1

I am creating an external table that refers to ORC files in an HDFS location. That ORC files are stored in such a way that the external table is partitioned by date (Mapping to date wise folders on HDFS, as partitions). However, I am wondering if I can enforce 'Bucketing' on these external tables because the underlying data/files are not 'managed' by hive. They are written externally and hence can bucketing be used in Hive External Tables?

Hive is allowing me to use the 'CLUSTERED BY' clause while creating an external table. But I am not able to understand how hive will redistribute the data into buckets, what is already written on HDFS as ORC files?
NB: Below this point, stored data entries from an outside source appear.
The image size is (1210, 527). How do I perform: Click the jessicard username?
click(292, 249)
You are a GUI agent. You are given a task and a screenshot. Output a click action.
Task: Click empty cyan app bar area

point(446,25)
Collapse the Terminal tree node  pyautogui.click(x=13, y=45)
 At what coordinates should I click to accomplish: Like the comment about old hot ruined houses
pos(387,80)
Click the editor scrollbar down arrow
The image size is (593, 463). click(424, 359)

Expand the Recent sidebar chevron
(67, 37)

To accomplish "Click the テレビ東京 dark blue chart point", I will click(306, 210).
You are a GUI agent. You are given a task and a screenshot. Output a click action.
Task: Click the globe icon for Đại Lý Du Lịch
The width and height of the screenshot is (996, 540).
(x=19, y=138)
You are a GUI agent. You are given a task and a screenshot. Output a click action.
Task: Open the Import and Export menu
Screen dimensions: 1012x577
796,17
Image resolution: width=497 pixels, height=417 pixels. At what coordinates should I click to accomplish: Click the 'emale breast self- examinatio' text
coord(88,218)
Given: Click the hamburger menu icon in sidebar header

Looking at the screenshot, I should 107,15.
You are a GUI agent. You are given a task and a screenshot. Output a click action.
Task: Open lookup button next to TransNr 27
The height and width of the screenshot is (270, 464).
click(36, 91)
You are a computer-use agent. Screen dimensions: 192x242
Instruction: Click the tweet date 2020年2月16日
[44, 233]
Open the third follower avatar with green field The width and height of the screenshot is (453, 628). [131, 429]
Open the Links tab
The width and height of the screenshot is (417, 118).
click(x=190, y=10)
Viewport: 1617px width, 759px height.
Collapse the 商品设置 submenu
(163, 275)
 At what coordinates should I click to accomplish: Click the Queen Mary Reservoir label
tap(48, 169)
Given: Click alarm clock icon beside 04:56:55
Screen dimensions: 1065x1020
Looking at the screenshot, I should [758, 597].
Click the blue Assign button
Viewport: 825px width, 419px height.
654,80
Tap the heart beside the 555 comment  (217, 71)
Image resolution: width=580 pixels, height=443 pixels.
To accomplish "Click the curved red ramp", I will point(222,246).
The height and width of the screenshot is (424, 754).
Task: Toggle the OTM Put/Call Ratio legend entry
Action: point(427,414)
I have seen similar questions on PARTITION AND BUCKETING in External tables here:

Hive: Does hive support partitioning and bucketing while usiing external tables

and

Can I cluster by/bucket a table created via "CREATE TABLE AS SELECT....." in Hive?

but the answers are talking only about Partition support in external tables or bucket support in MANAGED tables. I am aware of both those options and am already using it but need specific answers about bucketing support in Hive EXTERNAL tables.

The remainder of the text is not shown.